Extract every line of the records below and reproduce each one word for word, with no changes.

## Dataset records
•••••

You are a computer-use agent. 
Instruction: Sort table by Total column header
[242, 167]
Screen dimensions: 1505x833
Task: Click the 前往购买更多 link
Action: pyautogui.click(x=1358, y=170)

•••••

## Result of the exercise
You are a computer-use agent. 
Instruction: Sort table by Total column header
[242, 167]
Screen dimensions: 1505x833
Task: Click the 前往购买更多 link
Action: pyautogui.click(x=1358, y=170)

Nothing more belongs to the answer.